[235] For such a sledge drawn by dogs see Plate 29, in the accompanying atlas, our volume xxv.—Ed.
[236] See Plate 54, figure 4, in the accompanying atlas, our volume xxv.—Ed.
[237] See p. [247] for drawing of head of this animal.—Ed.
[238] See p. [105] for illustration of a horn drinking-cup or spoon.—Ed.
[239] I brought to Europe specimens of the several kinds of maize grown among the Mandans; these have been sown, but only the early species were ripe in September, 1835. The heads have by no means attained the same size, on the Rhine, as in their native country. There the plant attains a height of five or six feet, and the colours of the grains are very various, bright, and beautiful: while, on the Rhine, the plant grew to the height of four or four and a half feet. The later sorts grew to the height of ten feet, and were not quite ripe at the end of October. (See Bradbury, [our volume v, p. 158, note 96], for an account of the maize of the Mandans.)
According to Tanner (page 180), an Ottowa Indian first introduced the cultivation of maize on the Red River, among the Ojibuas, or Chippeways.—Maximilian.
[240] La Vérendrye presumably first introduced the tobacco of the whites to these people. Upon first meeting the Mandan chief, he "presented me with a gift of Indian corn in the ear, and of their tobacco in rolls, which is not good, as they do not know how to cure it like us. It is very like ours, with this difference, that it is not cultivated and is cut green, everything being turned to account, the stalks and leaves together. I gave him some of mine, which he thought very good."—Ed.
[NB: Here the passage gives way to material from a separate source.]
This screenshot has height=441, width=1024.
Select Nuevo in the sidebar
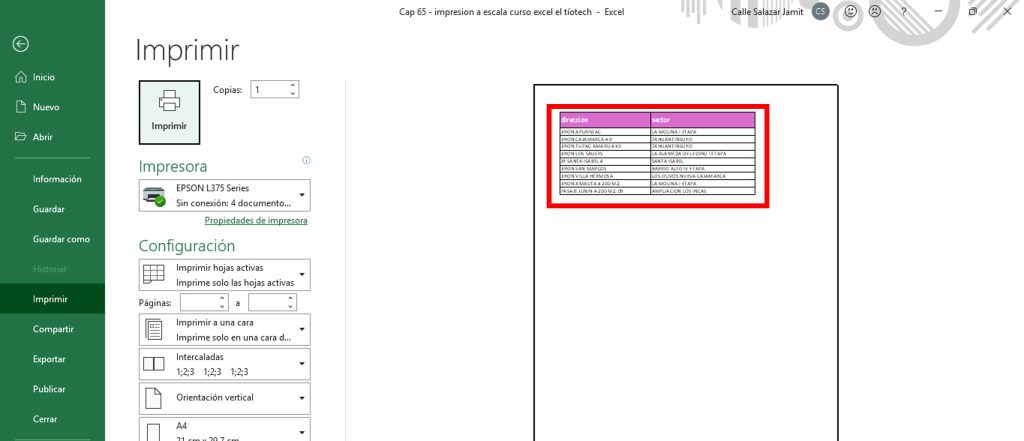pyautogui.click(x=46, y=107)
[241] For a good description of pemmican see Franchère's Narrative, our volume vi, p. 380, note 197.—Ed.
[242] The only form of cannibalism practiced among the North American Indians, after they were known to the whites, was the custom of eating the heart or the flesh of a brave enemy, in order to acquire the victim's courage or other desirable qualities. As torture of prisoners was more common among Eastern than Western tribes, this practice may be the one referred to by Maximilian. Consult Livingston Farrand, Basis of American History (New York, 1904), pp. 226, 243.—Ed.
[243] Catlin (North American Indians, i, pp. 118-120) finds apologies for the custom of polygamy, which he says is chiefly confined to the chiefs and medicine men of the tribe.—Ed.